_Exercise aim_. All lines of the following material must be written out exactly as they appear.

_Exercise inputs_.

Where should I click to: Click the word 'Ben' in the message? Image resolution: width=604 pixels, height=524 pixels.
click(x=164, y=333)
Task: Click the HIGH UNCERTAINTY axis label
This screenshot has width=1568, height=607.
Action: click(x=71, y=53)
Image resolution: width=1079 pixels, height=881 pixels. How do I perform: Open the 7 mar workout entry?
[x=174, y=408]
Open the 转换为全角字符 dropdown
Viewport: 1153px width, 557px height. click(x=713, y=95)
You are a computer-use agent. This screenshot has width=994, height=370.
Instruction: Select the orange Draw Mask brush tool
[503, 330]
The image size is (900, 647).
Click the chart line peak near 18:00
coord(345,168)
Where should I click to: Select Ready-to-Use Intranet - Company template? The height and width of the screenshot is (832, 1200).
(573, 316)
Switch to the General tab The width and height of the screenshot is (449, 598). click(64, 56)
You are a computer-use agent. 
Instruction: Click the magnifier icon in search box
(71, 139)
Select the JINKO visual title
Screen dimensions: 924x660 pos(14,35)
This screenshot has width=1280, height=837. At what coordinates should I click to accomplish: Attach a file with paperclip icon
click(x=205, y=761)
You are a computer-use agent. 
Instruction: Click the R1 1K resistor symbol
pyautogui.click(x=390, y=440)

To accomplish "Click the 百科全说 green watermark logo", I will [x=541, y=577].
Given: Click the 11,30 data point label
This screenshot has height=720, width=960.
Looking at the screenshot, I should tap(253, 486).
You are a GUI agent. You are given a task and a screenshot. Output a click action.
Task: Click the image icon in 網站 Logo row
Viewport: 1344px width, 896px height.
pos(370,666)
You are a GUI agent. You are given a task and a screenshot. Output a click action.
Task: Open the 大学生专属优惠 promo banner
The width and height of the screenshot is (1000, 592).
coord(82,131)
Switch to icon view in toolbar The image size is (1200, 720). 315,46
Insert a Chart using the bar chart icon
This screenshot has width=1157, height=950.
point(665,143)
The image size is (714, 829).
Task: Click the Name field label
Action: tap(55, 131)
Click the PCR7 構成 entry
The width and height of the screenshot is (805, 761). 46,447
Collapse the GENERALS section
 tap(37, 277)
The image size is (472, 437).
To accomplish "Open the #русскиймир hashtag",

_Expected answer_.
Where should I click to: Click the word 'Ben' in the message? Image resolution: width=604 pixels, height=524 pixels.
click(x=164, y=333)
Task: Click the HIGH UNCERTAINTY axis label
This screenshot has width=1568, height=607.
Action: click(x=71, y=53)
Image resolution: width=1079 pixels, height=881 pixels. How do I perform: Open the 7 mar workout entry?
[x=174, y=408]
Open the 转换为全角字符 dropdown
Viewport: 1153px width, 557px height. click(x=713, y=95)
You are a computer-use agent. This screenshot has width=994, height=370.
Instruction: Select the orange Draw Mask brush tool
[503, 330]
The image size is (900, 647).
Click the chart line peak near 18:00
coord(345,168)
Where should I click to: Select Ready-to-Use Intranet - Company template? The height and width of the screenshot is (832, 1200).
(573, 316)
Switch to the General tab The width and height of the screenshot is (449, 598). click(64, 56)
You are a computer-use agent. 
Instruction: Click the magnifier icon in search box
(71, 139)
Select the JINKO visual title
Screen dimensions: 924x660 pos(14,35)
This screenshot has width=1280, height=837. At what coordinates should I click to accomplish: Attach a file with paperclip icon
click(x=205, y=761)
You are a computer-use agent. 
Instruction: Click the R1 1K resistor symbol
pyautogui.click(x=390, y=440)

To accomplish "Click the 百科全说 green watermark logo", I will [x=541, y=577].
Given: Click the 11,30 data point label
This screenshot has height=720, width=960.
Looking at the screenshot, I should tap(253, 486).
You are a GUI agent. You are given a task and a screenshot. Output a click action.
Task: Click the image icon in 網站 Logo row
Viewport: 1344px width, 896px height.
pos(370,666)
You are a GUI agent. You are given a task and a screenshot. Output a click action.
Task: Open the 大学生专属优惠 promo banner
The width and height of the screenshot is (1000, 592).
coord(82,131)
Switch to icon view in toolbar The image size is (1200, 720). 315,46
Insert a Chart using the bar chart icon
This screenshot has width=1157, height=950.
point(665,143)
The image size is (714, 829).
Task: Click the Name field label
Action: tap(55, 131)
Click the PCR7 構成 entry
The width and height of the screenshot is (805, 761). 46,447
Collapse the GENERALS section
 tap(37, 277)
The image size is (472, 437).
To accomplish "Open the #русскиймир hashtag",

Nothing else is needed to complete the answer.